Untimately we can only be ourselves and despite mainstream pop psychology actively encourages us to fake it 'til you make it the cost for neurodivergent women considerable. Our sensitive brain and nervous system recognises the internal chaos and this leads to the classic crash and burnout cycle of neurodivergence. It's also thought to be one of the causes behind the high rate of autoimmune conditions in women.
Co-regulation
We are wired for co-regulation. We have no means of regulating our own nervous sytem as a baby relying on rhythm, movement, warm bodies, heart beats and the nervous system of other people. Our body feels safe by how comfortable and familiar something feels.
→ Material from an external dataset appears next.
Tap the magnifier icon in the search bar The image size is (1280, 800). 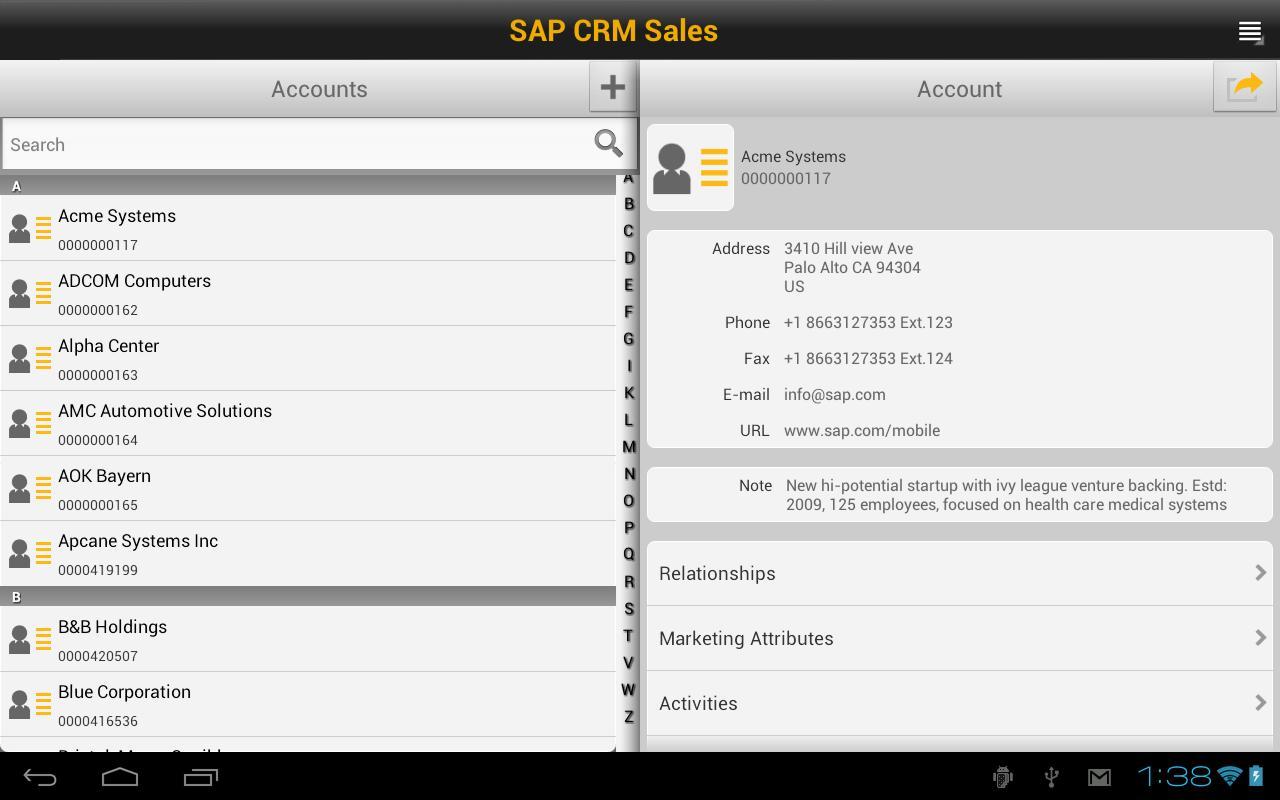tap(608, 144)
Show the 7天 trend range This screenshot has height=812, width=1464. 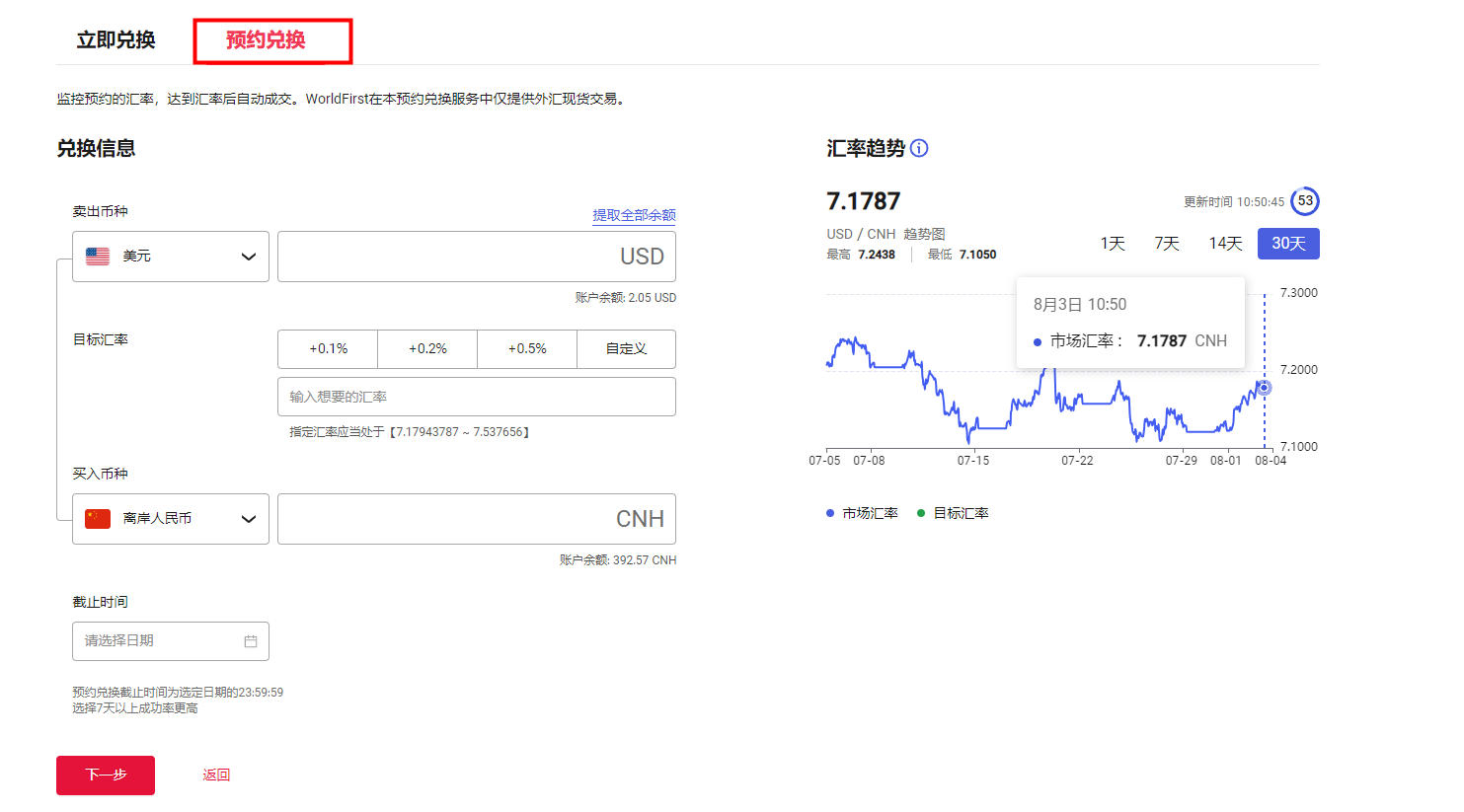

Ideally our caregivers help us to manage our feelings of distress through modelling calm and responsive interactions that soothe us. This helps us to manage our own emotions. Sadly many of us grow up with an absence of care or worse still, we experience abuse. Our nervous system is drawn to recreate patterns and as we mature in to adulthood we can often seek these strangely familar but unhelpful relations. Intensity may be a marker and once this disappear the connection begins to feel tenuous. Quite honestly there is nothing more lonely than being in an intimate relationship or friendship when you know you should leave.
Interoception
Loneliness is distressing arising from unmet needs. It is the gap between what we want or expect and what we get, driving an emotional response towards connection.
Interoception (internal body signals) can be confusing for neurodivergent women. Sometimes the intensity of our feelings can lead us to relationships, group or culture that feels toxic, equally the corollory is true, we can sometimes disregard relationships that lack intensity. There are practices that can help but we also have to remember a sensation is just a sensation, your attention goes where you decide. For us it may be a little more difficult at times for us but we don't have to feel shitty about it...it's not a fact just a perception. With practice we can learn to more accurately attune to, interpret and respond to sensory experiences. We can learn to build genuine relationships with a place, person or thing. Sensory connection is not a performance but something that can be built over time.
The story in our head
Solitude is not the same as loneliness, however there is pressure to be 'social' and it can become overwhelming. Saying 'no' does not make you selfish, wierd, weak or doomed to a life of isloation forever. Sometimes a cottage in the woods speaks to our soul! There is nothing as magnetic as a self-contained woman oozing passion and purpose.